A guerra dos aplicativos de delivery no Brasil acaba de ganhar, oficialmente, um novo player. A Keeta, da chinesa Meituan, escolheu as cidades de Santos e São Vicente, no litoral paulista, para dar início às suas operações no país. O serviço começa em 30 de outubro e marca o primeiro passo de um investimento bilionário: serão R$ 5,6 bilhões destinados a estruturar e expandir as operações brasileiras ao longo dos próximos cinco anos.
A escolha das cidades-piloto não foi aleatória. Com forte presença de pequenas e médias empresas no setor de alimentação – 82% dos pedidos de delivery em Santos vêm de PMEs, contra 69% em São Paulo –, a região oferece o ambiente ideal para testar o modelo da Keeta, que tem apostado em estratégias localizadas para impulsionar negócios menores.
A empresa promete usar seu know-how global para reduzir gargalos operacionais – como tempo de espera de entregadores e rotas ineficientes – e aumentar a segurança com o lançamento de um capacete inteligente voltado inicialmente para ciclistas de entrega.

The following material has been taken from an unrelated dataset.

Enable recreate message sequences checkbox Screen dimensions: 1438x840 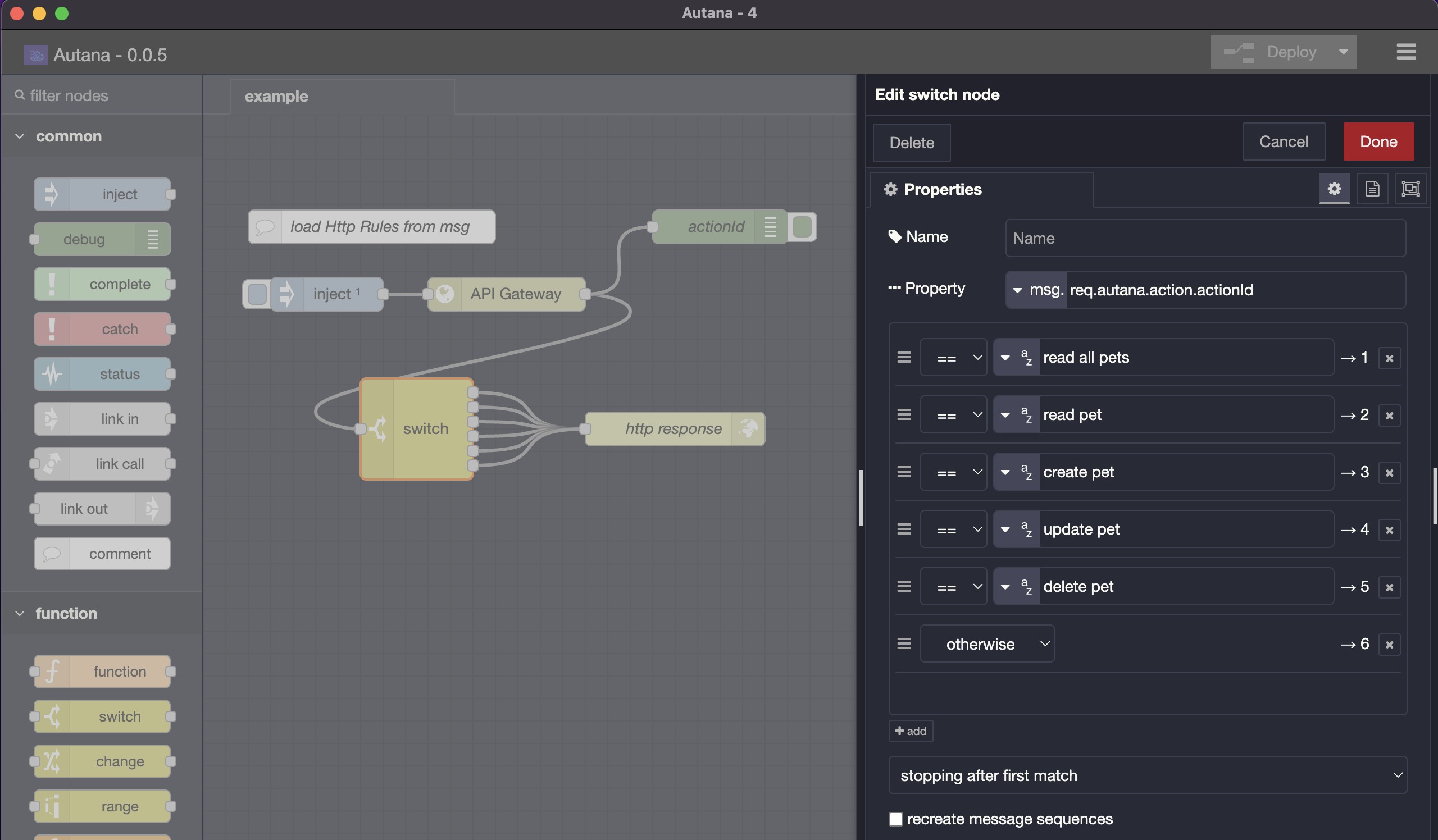pyautogui.click(x=895, y=819)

Segundo Tony Qiu, presidente de operações internacionais da Keeta, a companhia já cadastrou mais de 700 restaurantes em Santos e São Vicente, incluindo grandes redes como Sodiê, The Coffee, Seven Kings e Mania de Churrasco, além de nomes locais como Hey Burger, Chef Rangel e Bardega Pizzaria. Mais de 2 mil entregadores também estão sendo treinados na região antes do início oficial das operações. A meta é expandir rapidamente para a capital paulista até o fim de 2025, repetindo no Brasil o modelo que fez da Meituan um gigante global – são 770 milhões de usuários por ano e cerca de 80 milhões de pedidos diários.
A chegada da Keeta promete acirrar a disputa em um mercado que, até aqui, tem o iFood como líder absoluto. A plataforma brasileira tem se movimentado para proteger seu domínio – em agosto, elevou para R$ 17 bilhões o plano de investimentos até março de 2026, em resposta direta à movimentação da rival chinesa e ao retorno do 99Food.
Nos bastidores, a disputa já extrapolou o campo do marketing: a Keeta entrou na Justiça contra o 99Food, acusando a concorrente de adotar cláusulas contratuais com restaurantes que restringiriam a entrada de novos players.
Apesar do entusiasmo, o desafio é grande. O Brasil já mostrou ser um terreno complicado para operações de delivery internacionais – casos como o do Uber Eats e da Glovo são exemplos recentes de saídas precoces. Além das diferenças culturais e regulatórias, a competição por taxas, exclusividade de restaurantes e condições de trabalho dos entregadores segue intensa e cada vez mais vigiada por órgãos reguladores, como o Cade.
Para os restaurantes, especialmente os menores, a entrada de um novo player pode representar mais poder de negociação e acesso a ferramentas tecnológicas que ajudem na operação diária. Para os entregadores, há expectativa de melhorias em segurança e eficiência – embora parte da categoria mantenha ceticismo, temendo que “mude apenas a coleira”. Já os consumidores podem se beneficiar da disputa com preços mais competitivos e prazos de entrega menores.
Como subsidiária internacional da Meituan, a Keeta atua atualmente em Hong Kong, Arábia Saudita, Qatar, Kuwait e Emirados Árabes Unidos (Dubai). Fica a dúvida se a companhia conseguirá se adaptar à cultura brasileira, e se o valor a ser investido será suficiente.
Fontes ouvidas pelo Startups alegam que o valor seria baixo para fazer frente aos custos de um negócio como esse no país – que envolvem contratação de equipe, suporte aos entregadores, marketing, tecnologia e despesas com armazenamento em nuvem, banco de dados, IA, entre outros.
Para se ter uma ideia, a Rappi anunciou recentemente um investimento de R$ 1,4 bilhão no Brasil nos próximos três anos para ampliar a presença da marca em restaurantes. O valor seria usado principalmente para subsidiar as tarifas até julho e focar em uma estratégia de menor preço no app. Ou seja, a Rappi teria programado mais de um terço do orçamento anual da Meituan apenas para investimento em marketing.
No fim, só o tempo dirá se a Keeta conseguirá transformar o investimento bilionário em participação real de mercado e, quem sabe, desbancar o iFood do posto de líder nacional.